Impresionado, García Márquez cuenta que “no pude resistir la tentación de preguntarle qué interés lo inspiraba para implicarse en tantos enredos terrenales. Su respuesta inmediata me erizó la piel: ‘No les habría dedicado ni cinco minutos, sino fuera por mi convicción absoluta de que existe la vida eterna’.” No es por nada que el cardenal tiene sobre su escritorio seis balas montadas sobre una base de plata: son recuerdos de un tiroteo entre guerrilleros y militares en el que él estuvo al medio. “¿No se asusta cuando le suceden estas cosas?”, preguntó García Márquez. “El me reveló su secreto en paisa puro: desde sus tiempos de cura raso inventó unas oraciones muy cortas, casi instantáneas, y las reza sin falta antes de asumir un riesgo grave. ‘Por ejemplo –me dijo– siempre las rezo antes de una entrevista’. Y concluyó divertido: ‘Sobre todo de ésta’.”
García Márquez cuenta en su nota que “la relación personal con el Papa es buena y frecuente, y tiene audiencia preferencial para asuntos de su ministerio. Dos de las muchas restricciones de la dignidad pontificia es que no se le puede hablar por teléfono, y los almuerzos oficiales son siempre de trece en la mesa –en memoria de la Ultima Cena– contra la superstición pagana de que uno de ellos ha de traicionarlo. ‘Los traidores son sustituibles’ se dice. Pero el Papa suele hacer otros almuerzos domésticos de sólo tres personas: él mismo, más un invitado y un testigo. En varias ocasiones, por motivos diversos, el invitado ha sido el cardenal Castrillón. Otros invitados habituales son los cardenales Roger Etchegaray, de Francia, y Camillo Ruini, de Italia. No parece casual que ambos sean papables de dominio público”.

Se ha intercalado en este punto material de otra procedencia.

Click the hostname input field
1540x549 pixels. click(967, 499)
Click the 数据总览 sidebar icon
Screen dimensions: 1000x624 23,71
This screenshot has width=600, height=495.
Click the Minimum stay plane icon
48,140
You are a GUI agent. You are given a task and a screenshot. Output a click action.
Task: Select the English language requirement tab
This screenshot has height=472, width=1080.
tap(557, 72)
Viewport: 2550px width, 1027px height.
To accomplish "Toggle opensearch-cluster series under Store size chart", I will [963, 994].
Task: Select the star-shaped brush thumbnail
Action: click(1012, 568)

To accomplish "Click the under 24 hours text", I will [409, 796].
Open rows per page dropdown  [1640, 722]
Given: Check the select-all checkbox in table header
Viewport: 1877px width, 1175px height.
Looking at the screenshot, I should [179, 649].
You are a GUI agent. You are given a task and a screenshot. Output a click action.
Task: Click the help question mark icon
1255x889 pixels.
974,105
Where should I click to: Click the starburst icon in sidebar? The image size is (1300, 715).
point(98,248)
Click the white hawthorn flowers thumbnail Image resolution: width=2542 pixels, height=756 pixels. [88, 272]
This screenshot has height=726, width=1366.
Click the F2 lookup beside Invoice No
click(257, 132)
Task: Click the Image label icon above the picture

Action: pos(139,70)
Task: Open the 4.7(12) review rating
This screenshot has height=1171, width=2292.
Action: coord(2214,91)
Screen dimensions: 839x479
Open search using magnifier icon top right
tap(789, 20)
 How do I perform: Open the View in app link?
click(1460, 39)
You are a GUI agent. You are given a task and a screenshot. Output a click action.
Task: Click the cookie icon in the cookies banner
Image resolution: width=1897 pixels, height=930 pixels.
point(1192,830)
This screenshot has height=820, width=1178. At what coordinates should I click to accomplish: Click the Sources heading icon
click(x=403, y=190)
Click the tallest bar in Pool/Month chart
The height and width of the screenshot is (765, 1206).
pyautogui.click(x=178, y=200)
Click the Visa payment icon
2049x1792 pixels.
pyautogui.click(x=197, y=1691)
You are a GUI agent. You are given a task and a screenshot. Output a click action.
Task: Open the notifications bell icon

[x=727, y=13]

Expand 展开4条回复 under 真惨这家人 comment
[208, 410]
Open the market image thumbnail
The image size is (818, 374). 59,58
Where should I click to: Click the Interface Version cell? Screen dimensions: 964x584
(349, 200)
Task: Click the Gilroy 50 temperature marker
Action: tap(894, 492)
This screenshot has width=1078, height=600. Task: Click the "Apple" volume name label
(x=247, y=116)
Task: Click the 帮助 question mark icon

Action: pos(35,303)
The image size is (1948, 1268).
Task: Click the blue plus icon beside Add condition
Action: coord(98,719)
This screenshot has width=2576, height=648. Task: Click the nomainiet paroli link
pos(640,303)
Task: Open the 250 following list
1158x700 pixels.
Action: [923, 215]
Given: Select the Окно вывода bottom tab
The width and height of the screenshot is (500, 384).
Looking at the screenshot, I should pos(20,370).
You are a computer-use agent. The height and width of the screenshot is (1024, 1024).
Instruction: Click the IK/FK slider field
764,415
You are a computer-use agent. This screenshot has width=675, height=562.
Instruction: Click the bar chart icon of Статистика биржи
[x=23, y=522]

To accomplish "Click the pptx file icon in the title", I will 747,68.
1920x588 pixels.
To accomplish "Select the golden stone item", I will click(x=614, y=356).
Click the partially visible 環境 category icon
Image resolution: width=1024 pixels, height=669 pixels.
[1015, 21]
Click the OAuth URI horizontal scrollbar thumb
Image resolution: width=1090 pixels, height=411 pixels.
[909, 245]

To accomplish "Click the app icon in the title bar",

Y ya en aquel entonces, como para ir calculándose las posibilidades al paisano, García Márquez escribe que “una distinción reciente de Castrillónfue haber sido uno de los dos ayudantes del Sumo Pontífice en los actos de Semana Santa, y su acólito en la misa crismal. Son hechos cotidianos que los augures acumulan como indicios de sucesión a medida que se recrudecen los quebrantos del Papa. Los que favorecen a Castrillón se fundan en su identificación integral con la apertura de Juan Pablo II, y en la evidencia de que éste lo trata como un discípulo. En ese sentido es válido pensar en los votos del Tercer Mundo: Asia, Africa y América latina. Pero cada vez que quise sondear el pensamiento del cardenal sobre los fuertes rumores de su candidatura pontifical, me eludió con elegancia. Y en el momento de la despedida sus razones fueron más elegantes que nunca: ‘Espero que Dios nos conserve este Papa muchos años para que sea él quien rece sobre mi tumba’”.